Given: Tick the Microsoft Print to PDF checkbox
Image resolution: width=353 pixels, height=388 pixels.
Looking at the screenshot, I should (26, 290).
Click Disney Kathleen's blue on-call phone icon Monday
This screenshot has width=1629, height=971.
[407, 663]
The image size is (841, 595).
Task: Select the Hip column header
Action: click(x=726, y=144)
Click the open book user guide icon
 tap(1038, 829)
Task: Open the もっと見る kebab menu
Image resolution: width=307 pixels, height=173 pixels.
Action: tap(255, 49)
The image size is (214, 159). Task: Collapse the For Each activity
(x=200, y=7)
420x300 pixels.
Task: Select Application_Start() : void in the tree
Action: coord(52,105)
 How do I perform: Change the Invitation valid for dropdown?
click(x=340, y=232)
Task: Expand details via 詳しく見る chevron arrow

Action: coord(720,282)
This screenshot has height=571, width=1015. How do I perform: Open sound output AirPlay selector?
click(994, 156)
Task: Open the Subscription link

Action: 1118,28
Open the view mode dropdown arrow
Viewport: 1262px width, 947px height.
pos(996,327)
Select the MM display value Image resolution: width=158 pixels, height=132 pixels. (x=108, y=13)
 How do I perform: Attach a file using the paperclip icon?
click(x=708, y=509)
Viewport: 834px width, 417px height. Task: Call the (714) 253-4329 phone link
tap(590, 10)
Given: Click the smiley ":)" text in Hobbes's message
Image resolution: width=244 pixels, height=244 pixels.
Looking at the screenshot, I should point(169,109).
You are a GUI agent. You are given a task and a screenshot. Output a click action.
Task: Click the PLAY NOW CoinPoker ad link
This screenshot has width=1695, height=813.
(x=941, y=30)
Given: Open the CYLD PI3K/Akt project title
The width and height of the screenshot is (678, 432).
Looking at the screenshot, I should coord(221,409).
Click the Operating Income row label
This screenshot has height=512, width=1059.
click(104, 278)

### DIRECTIVE
Extract every line of the items above that contains the word "phone".

### WRITTEN REPLY
Click Disney Kathleen's blue on-call phone icon Monday
Viewport: 834px width, 417px height. Task: Call the (714) 253-4329 phone link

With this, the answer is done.